Star Wars: Poe Dameron Vol. 1: Black Squadron by Charles Soule & Phil Noto
There’s so much STAR WARS-related content out there at the moment that it’s difficult to know what’s worthy of your time and energy and what isn’t. For those that are specifically interested in the latest STAR WARS sequel trilogy and the character of Poe Dameron (played by Oscar Isaac), then Charles Soule’s STAR WARS: POE DAMERON series of comics serves as a direct lead-up to The Force Awakens, gathering up characters and plot-strands that drive the 2015 film.
It’s been thirty years since the defeat of the Empire in The Return of the Jedi, but the First Order has slowly but surely risen to take its place. So far though, the threat it poses has not been recognized by the rest of the galaxy, and General Leia Organa’s warnings have been ignored. In anticipation of the First Order’s growing power, Leia has founded the Resistance and recruited several promising young pilots — including Poe Dameron.
Taking a few steps back from the start of The Force Awakens, Black Squadron gives us a chance to see the infancy of both the Resistance and the First Order, their relationship to the Rebel Alliance and the Empire, their goals and motivations, and their relationship to the rest of the galaxy — details that the film simply didn’t have the time to explore. It’s fascinating to see each one in their early years, still sorting out what they stand for and why they exist, and the way they’re both organized and operated from the inside.
The search for Luke Skywalker has begun by individuals on both sides, which first must start with the hunt for Lor San Tekka, an intergalactic explorer (seen briefly at the start of The Force Awakens, as played by Max von Sydow). Leia commands Poe to put together a squadron to find him, leading us to the introduction of the five pilots that make up the comic’s title — two of whom also appear in the film itself.

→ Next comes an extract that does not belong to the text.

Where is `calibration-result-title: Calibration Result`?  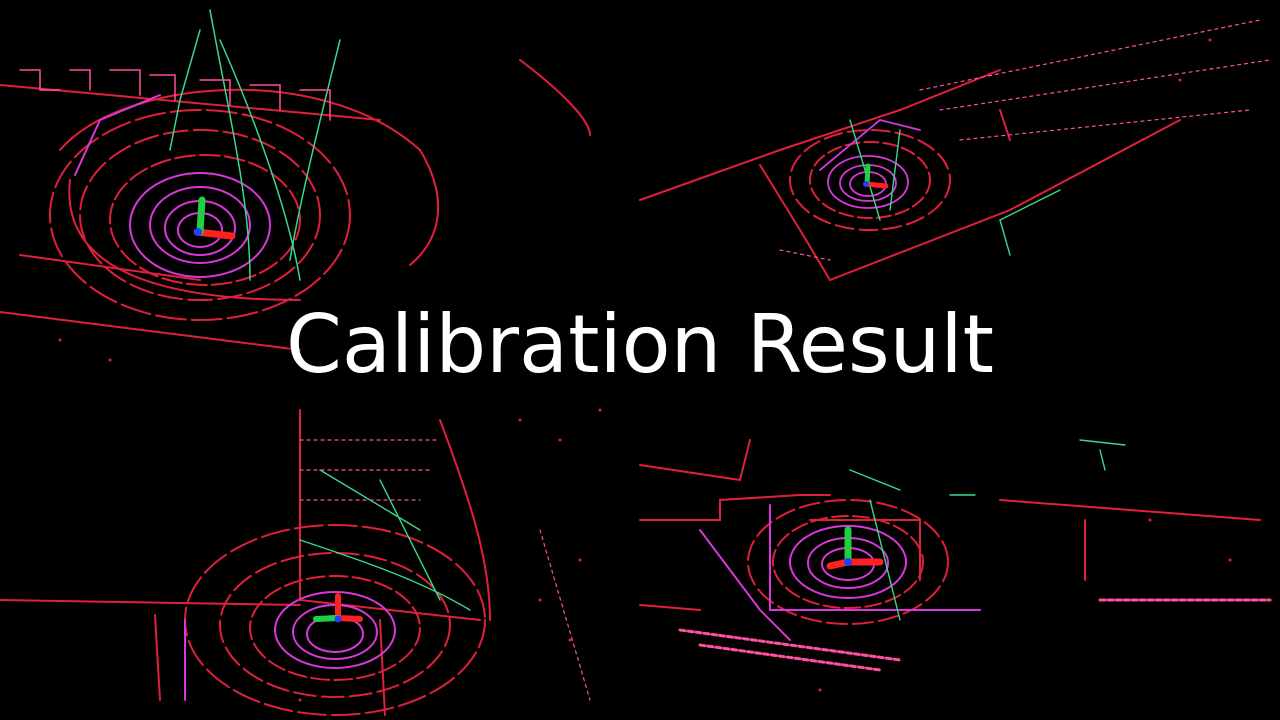
calibration-result-title: Calibration Result is located at coordinates (640, 344).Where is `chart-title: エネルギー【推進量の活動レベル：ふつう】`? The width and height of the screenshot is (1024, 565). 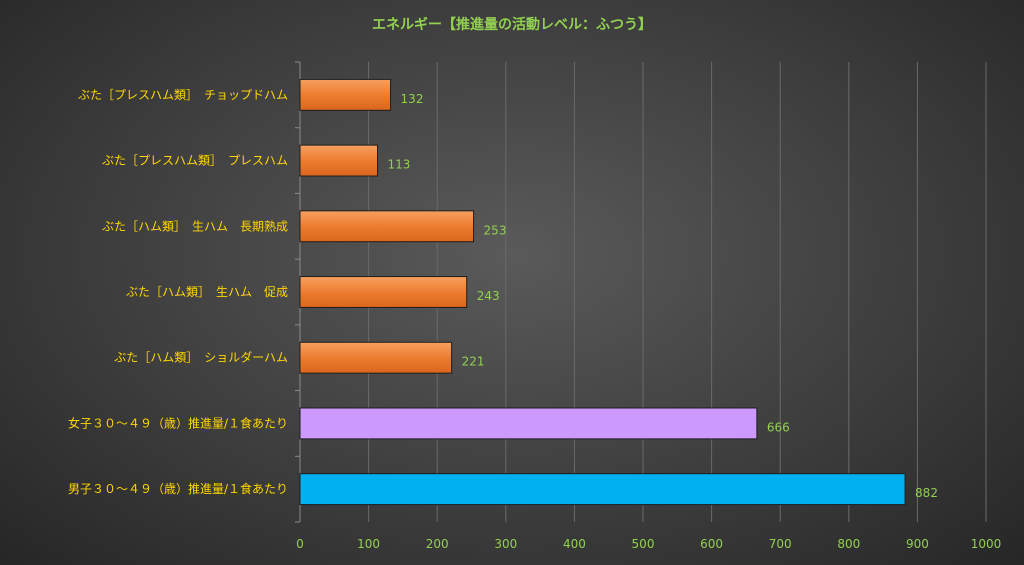 chart-title: エネルギー【推進量の活動レベル：ふつう】 is located at coordinates (512, 25).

Their search leads them to a mysterious planet inhabited by an equally mysterious cult, and then to a high-security prison where they have to use all their wits to negotiate the prisoner/warden power structures that run the place. There’s the daredevilry and camaraderie you’d expect from any STAR WARS film, along with an effective villain in the form of Agent Terex, a former Imperial who is skeptical about the way the First Order is run.
Black Squadron serves as a fitting lead-up to the events of The Force Awakens, and for those that didn’t like Poe’s characterization in The Last Jedi, also helps better establish him as an impulsive, hot-headed pilot whose tendency to ignore orders and break rules could certainly have repercussions down the line.
This collection also includes a mini-comic in which BB-8 plays matchmaker among two Resistance recruits. It’s cute.